Material supervisory determinations do not include:

(a) Decisions to appoint a conservator or receiver for an insured depository institution;

(b) Decisions to take prompt corrective action pursuant to section 38 of the FDI Act, 12 U.S.C. 1831o;

(c) Determinations for which other appeals procedures exist (such as determinations of deposit insurance assessment risk classifications and payment calculations); and

(d) Formal enforcement-related actions and decisions, including determinations and the underlying facts and circumstances that form the basis of a recommended or pending formal enforcement action.

A formal enforcement-related action or decision commences, and becomes unappealable, when the FDIC initiates a formal investigation under 12 U.S.C. 1820(c) or provides written notice to the institution of a recommended or proposed formal enforcement action under applicable statutes or published enforcement-related policies of the FDIC, including written notice of a referral to the Attorney General pursuant to the Equal Credit Opportunity Act (ECOA) or a notice to the Secretary of Housing and Urban Development (HUD) for violations of ECOA or the Fair Housing Act (FHA). For the purposes of these Guidelines, remarks in a Report of Examination do not constitute written notice of a recommended or proposed enforcement action. A formal enforcement-related action or decision does not affect the appeal of any material supervisory determination that is pending under these Guidelines.

Additional SARC Rights:

(a) In the case of any written notice from the FDIC to the institution of a recommended or proposed formal enforcement action, including a draft consent order, if an enforcement action, such as the issuance of a notice of charges or the signing of a consent order, is not pursued within 120 days of the written notice, SARC appeal rights will be made available pursuant to these guidelines. The FDIC may extend this 120-day period, with the approval of the SARC Chairperson, if the FDIC notifies the institution that the relevant Division Director is seeking formal authority to take an enforcement action.

(b) In the case of a referral to the Attorney General for violations of the ECOA, if the Attorney General returns the matter to the FDIC and the FDIC does not initiate an enforcement action within 120 days of the date the referral is returned, SARC appeal rights will be made available pursuant to these guidelines.

(c) In the case of providing notice to HUD for violations of the ECOA or the FHA, if the FDIC does not initiate an enforcement action within 120 days of the date the notice is provided, SARC appeal rights will be made available under these guidelines.

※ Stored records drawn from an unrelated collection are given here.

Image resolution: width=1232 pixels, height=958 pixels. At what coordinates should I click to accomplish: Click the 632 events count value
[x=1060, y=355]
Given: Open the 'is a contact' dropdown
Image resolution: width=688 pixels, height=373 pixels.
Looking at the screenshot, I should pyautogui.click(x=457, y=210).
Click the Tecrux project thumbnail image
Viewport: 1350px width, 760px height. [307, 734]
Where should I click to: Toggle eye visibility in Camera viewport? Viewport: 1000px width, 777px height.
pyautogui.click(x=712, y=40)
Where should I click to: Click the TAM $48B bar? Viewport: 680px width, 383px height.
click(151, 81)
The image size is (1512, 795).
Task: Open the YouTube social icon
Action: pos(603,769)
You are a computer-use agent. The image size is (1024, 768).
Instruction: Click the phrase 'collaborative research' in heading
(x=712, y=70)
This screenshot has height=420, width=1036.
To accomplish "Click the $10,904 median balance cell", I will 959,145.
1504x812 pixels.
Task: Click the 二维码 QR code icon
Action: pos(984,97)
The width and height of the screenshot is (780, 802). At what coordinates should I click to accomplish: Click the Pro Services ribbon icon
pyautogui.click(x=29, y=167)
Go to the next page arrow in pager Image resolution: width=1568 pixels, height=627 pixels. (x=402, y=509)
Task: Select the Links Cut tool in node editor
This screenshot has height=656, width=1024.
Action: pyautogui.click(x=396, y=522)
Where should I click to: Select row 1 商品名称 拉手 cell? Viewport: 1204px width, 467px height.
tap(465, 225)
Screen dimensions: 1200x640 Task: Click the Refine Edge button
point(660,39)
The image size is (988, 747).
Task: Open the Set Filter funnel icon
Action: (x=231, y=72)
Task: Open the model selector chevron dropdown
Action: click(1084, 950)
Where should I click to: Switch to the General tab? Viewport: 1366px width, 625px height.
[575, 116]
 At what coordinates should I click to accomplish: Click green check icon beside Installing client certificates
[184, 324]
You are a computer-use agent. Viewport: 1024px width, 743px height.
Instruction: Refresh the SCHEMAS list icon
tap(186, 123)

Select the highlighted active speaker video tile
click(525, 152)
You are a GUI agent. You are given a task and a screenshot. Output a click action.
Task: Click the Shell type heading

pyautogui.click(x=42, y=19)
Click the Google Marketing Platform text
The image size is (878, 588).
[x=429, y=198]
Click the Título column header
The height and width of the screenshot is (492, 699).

(d) Written notification of SARC rights will be provided to the institution within 10 days of a determination that such rights have been made available.

(e) The FDIC and an institution may mutually agree to extend the timeframes in paragraphs (a), (b), and (c) if the parties deem it appropriate in order to reach a mutually agreeable solution.

E. Good-Faith Resolution

An institution should make a good-faith effort to resolve any dispute concerning a material supervisory determination with the on-site examiner and/or the appropriate Regional Office. The on-site examiner and the Regional Office will promptly respond to any concerns raised by an institution regarding a material supervisory determination. Informal resolution of disputes with the on-site examiner and/or the appropriate Regional Office is encouraged, but seeking such a resolution is not a condition to filing a request for review with the appropriate Division, either DCP or RMS, or to filing an appeal with the SARC under these Guidelines.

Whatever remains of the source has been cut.